Email marketing
Constant Contact - the practical guide.
Constant Contact is one of the longest-running email marketing platforms - founded in 1995 and still a default pick for small businesses, non-profits, associations and local service companies. Around the email core sit events, surveys, social posting and a basic ecommerce module, which makes it a credible single-vendor stack for owner-operated businesses that don't want to wire up four tools.
What Constant Contact does
The core covers email campaigns, automations, signup forms, landing pages, contact management and reporting. The drag-and-drop editor is straightforward, AI subject-line and copy assistance speeds up routine sends, and pre-built automation paths cover welcome series, birthdays, anniversaries and re-engagement.

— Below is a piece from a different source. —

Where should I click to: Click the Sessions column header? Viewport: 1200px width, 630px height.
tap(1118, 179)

Beyond email, Constant Contact bundles event registration and ticketing, online surveys and polls, social posting and ads (Facebook, Instagram, Google), SMS marketing in supported regions and a basic ecommerce store with product blocks and abandoned-cart automations. Native integrations cover Shopify, WooCommerce, QuickBooks, Eventbrite, Salesforce and the usual SMB stack.
Who it's for
Small businesses, non-profits, associations, local service companies and event-driven organisations that want email plus a few adjacent tools under one bill. Particularly strong for teams without a dedicated marketer who value phone support and a low learning curve.
Pricing, in rough terms
Per month, billed monthly or annually, scaling by contact count and tier (Lite, Standard, Premium) - roughly USD 12 to USD 80+ per month at low contact volumes, rising sharply as the list grows. SMS, additional users and some advanced features cost extra. There's a 30-day free trial but no permanent free plan, which puts it behind newer rivals on entry-level value.

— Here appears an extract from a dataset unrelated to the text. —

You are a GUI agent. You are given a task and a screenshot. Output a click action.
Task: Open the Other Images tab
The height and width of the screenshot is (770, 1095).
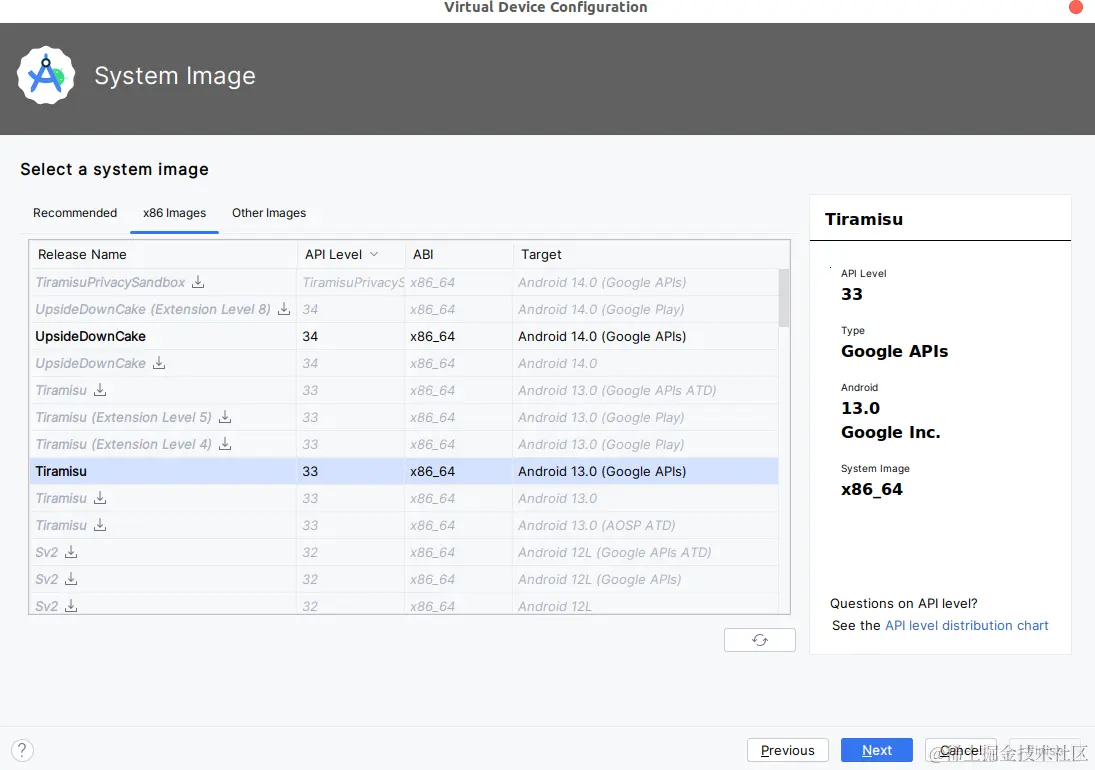(x=269, y=213)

When Constant Contact is the right fit
The right call when you want a long-established brand with strong phone support, the use case mixes email with events or surveys, and the team is non-technical. Also a sensible default for non-profits and associations that benefit from sector-specific templates and discounts. A weaker fit for ecommerce brands (Klaviyo or Omnisend), creators and newsletter writers (Beehiiv or Substack) or any team that wants modern automation depth.
Watch-outs
Pricing is uncompetitive at higher contact counts compared to MailerLite or Brevo - model your 12-month list growth before signing. The product surface is broad but each module is shallower than the category leader; treat the bundle as convenience rather than depth. Some legacy interface elements still surface in the admin - expect occasional UX inconsistency.